- Assigned task:
All lines from the opening of the data to the line containing "Expand the Intl" must be returned unchanged, and only those lines.

(Dataset entries)
____
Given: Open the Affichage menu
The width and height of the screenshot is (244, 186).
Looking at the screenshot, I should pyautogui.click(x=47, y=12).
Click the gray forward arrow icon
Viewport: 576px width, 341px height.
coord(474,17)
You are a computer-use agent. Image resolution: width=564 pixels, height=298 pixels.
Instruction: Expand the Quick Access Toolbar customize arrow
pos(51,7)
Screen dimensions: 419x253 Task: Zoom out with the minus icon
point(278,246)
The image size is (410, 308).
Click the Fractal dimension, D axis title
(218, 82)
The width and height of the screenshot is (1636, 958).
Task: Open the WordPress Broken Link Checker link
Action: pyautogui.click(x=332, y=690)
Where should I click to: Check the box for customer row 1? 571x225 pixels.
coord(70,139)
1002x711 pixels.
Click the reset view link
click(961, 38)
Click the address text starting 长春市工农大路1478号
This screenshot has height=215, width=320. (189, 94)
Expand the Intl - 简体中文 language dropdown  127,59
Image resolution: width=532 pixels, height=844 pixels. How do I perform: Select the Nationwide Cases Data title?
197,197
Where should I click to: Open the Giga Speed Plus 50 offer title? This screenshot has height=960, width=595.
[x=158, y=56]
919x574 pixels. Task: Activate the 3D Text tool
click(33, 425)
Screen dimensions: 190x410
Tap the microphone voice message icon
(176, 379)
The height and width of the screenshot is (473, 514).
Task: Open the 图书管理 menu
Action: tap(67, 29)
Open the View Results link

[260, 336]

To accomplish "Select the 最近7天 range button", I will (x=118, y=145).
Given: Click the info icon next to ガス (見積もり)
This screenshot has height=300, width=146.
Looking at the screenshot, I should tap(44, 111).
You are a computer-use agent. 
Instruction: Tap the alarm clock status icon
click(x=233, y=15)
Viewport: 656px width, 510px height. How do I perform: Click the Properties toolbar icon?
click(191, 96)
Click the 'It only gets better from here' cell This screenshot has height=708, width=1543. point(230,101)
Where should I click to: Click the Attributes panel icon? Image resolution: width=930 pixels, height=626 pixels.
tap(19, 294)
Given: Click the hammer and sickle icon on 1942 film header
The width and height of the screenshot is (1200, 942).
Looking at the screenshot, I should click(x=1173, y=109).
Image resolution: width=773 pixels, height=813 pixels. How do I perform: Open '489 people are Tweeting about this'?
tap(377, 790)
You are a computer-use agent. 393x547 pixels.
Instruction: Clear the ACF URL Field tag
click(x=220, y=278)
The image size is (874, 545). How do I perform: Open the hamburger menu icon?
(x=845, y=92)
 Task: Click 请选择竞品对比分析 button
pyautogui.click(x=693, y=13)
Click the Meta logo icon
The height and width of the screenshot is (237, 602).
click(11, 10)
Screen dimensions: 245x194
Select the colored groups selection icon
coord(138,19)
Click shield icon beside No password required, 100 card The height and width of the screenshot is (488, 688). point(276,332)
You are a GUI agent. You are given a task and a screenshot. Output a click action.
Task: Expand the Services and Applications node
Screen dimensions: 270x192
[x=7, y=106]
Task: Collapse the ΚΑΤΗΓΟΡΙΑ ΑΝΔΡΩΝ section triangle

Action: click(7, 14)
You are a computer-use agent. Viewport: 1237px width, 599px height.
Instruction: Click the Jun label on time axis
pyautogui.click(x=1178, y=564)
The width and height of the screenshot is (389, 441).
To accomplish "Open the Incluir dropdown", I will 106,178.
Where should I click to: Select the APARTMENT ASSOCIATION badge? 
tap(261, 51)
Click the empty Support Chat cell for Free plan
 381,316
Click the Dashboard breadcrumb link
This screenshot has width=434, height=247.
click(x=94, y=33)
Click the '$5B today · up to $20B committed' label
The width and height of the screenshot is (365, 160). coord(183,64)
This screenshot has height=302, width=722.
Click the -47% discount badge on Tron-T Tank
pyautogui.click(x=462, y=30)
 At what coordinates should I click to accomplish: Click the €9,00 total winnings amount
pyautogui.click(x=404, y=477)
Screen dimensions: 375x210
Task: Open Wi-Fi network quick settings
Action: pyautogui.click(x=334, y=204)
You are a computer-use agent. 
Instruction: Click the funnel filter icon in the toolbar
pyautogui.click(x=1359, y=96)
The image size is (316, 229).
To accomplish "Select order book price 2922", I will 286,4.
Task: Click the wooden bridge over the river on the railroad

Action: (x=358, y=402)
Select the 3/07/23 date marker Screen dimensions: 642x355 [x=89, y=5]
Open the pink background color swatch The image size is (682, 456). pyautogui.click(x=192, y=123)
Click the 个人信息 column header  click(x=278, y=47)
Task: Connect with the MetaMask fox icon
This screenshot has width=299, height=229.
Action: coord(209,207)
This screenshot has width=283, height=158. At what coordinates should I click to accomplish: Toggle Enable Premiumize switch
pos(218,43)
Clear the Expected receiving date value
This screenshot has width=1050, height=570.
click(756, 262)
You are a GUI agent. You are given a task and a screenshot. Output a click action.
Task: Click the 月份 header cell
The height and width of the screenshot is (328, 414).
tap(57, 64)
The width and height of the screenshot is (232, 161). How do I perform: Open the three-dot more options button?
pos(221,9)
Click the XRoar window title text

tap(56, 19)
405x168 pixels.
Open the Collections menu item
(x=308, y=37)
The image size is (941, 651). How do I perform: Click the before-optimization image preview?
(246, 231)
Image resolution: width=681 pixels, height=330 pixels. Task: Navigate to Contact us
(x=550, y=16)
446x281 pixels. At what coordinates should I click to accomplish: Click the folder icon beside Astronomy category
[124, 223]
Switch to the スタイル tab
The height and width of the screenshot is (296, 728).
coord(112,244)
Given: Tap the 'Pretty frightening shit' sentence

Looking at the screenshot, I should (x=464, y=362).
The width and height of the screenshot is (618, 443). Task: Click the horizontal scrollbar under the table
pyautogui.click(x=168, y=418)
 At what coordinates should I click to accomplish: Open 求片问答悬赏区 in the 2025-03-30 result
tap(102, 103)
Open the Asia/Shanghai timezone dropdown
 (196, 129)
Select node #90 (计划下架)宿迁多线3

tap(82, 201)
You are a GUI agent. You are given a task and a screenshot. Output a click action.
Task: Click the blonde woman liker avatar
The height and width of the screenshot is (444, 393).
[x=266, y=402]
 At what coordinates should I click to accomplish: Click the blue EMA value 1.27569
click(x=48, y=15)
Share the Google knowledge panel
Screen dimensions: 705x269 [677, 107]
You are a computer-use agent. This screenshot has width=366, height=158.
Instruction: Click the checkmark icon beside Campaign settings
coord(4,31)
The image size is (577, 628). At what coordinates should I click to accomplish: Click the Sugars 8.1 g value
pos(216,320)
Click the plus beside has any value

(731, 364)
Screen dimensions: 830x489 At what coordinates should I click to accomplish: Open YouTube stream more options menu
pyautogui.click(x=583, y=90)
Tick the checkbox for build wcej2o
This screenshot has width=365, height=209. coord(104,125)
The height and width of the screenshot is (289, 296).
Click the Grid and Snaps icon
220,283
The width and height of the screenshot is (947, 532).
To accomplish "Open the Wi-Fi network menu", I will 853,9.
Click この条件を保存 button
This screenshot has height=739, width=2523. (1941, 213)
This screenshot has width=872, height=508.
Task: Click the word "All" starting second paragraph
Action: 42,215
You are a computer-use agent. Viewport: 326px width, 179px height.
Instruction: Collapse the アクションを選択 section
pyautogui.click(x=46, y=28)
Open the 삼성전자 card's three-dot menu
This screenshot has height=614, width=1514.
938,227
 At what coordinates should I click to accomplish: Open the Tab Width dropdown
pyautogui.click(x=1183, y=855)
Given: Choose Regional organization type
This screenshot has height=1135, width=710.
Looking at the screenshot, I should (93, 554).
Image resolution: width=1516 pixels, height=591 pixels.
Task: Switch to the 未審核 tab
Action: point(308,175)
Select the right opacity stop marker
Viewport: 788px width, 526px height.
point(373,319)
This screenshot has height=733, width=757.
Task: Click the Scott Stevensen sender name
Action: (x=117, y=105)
____
- Result for this exercise:
Given: Open the Affichage menu
The width and height of the screenshot is (244, 186).
Looking at the screenshot, I should pyautogui.click(x=47, y=12).
Click the gray forward arrow icon
Viewport: 576px width, 341px height.
coord(474,17)
You are a computer-use agent. Image resolution: width=564 pixels, height=298 pixels.
Instruction: Expand the Quick Access Toolbar customize arrow
pos(51,7)
Screen dimensions: 419x253 Task: Zoom out with the minus icon
point(278,246)
The image size is (410, 308).
Click the Fractal dimension, D axis title
(218, 82)
The width and height of the screenshot is (1636, 958).
Task: Open the WordPress Broken Link Checker link
Action: pyautogui.click(x=332, y=690)
Where should I click to: Check the box for customer row 1? 571x225 pixels.
coord(70,139)
1002x711 pixels.
Click the reset view link
click(961, 38)
Click the address text starting 长春市工农大路1478号
This screenshot has height=215, width=320. (189, 94)
Expand the Intl - 简体中文 language dropdown  127,59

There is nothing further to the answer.